==== Study material ====

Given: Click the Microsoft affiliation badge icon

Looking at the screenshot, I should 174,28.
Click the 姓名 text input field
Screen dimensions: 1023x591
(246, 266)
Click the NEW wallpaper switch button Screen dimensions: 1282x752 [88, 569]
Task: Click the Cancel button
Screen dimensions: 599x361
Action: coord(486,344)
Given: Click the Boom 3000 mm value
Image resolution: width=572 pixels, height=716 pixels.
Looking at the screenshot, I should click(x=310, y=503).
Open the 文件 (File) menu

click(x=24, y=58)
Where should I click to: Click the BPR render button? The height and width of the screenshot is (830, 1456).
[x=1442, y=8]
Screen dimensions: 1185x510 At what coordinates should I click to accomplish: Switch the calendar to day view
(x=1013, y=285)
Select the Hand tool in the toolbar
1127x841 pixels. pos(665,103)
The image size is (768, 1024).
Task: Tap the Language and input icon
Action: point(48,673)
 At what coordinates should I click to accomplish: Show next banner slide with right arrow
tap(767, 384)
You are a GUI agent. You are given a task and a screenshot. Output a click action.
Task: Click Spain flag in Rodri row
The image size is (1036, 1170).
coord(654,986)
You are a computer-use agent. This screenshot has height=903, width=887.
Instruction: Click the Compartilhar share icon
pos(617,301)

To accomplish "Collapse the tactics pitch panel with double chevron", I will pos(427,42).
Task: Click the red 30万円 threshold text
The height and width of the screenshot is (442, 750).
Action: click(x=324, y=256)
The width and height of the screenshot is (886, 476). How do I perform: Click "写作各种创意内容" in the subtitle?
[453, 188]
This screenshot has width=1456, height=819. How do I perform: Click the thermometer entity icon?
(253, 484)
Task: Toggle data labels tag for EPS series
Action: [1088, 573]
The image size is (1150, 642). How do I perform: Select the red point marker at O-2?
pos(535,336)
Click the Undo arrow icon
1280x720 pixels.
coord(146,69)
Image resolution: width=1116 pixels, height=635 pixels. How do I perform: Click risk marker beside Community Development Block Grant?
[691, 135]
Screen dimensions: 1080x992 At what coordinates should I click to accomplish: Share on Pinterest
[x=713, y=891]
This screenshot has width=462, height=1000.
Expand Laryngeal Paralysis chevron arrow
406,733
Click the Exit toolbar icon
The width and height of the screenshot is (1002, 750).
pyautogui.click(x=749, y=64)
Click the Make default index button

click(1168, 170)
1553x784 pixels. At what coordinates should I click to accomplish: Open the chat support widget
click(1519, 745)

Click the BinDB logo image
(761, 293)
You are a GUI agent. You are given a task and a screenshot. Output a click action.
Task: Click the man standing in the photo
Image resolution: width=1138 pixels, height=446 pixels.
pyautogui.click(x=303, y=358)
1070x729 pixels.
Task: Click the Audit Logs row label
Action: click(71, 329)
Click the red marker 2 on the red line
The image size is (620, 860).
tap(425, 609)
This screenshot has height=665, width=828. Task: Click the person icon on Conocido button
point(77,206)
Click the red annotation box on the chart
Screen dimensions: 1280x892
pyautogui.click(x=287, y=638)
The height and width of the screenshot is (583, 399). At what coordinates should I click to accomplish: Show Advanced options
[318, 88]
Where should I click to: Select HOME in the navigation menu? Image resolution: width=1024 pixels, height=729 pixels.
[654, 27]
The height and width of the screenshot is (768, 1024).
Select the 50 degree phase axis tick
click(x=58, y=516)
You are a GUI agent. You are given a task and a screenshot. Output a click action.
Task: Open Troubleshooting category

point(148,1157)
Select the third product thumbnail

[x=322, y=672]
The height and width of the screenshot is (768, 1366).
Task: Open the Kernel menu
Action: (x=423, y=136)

====

◆ About this exercise: Find the line with "The height and width of the screenshot is (768, 1024)." in the data above. Restate it and all later lines word for word, ending with the last line.

◆ Answer for this exercise:
The height and width of the screenshot is (768, 1024).
Select the 50 degree phase axis tick
click(x=58, y=516)
You are a GUI agent. You are given a task and a screenshot. Output a click action.
Task: Open Troubleshooting category

point(148,1157)
Select the third product thumbnail

[x=322, y=672]
The height and width of the screenshot is (768, 1366).
Task: Open the Kernel menu
Action: (x=423, y=136)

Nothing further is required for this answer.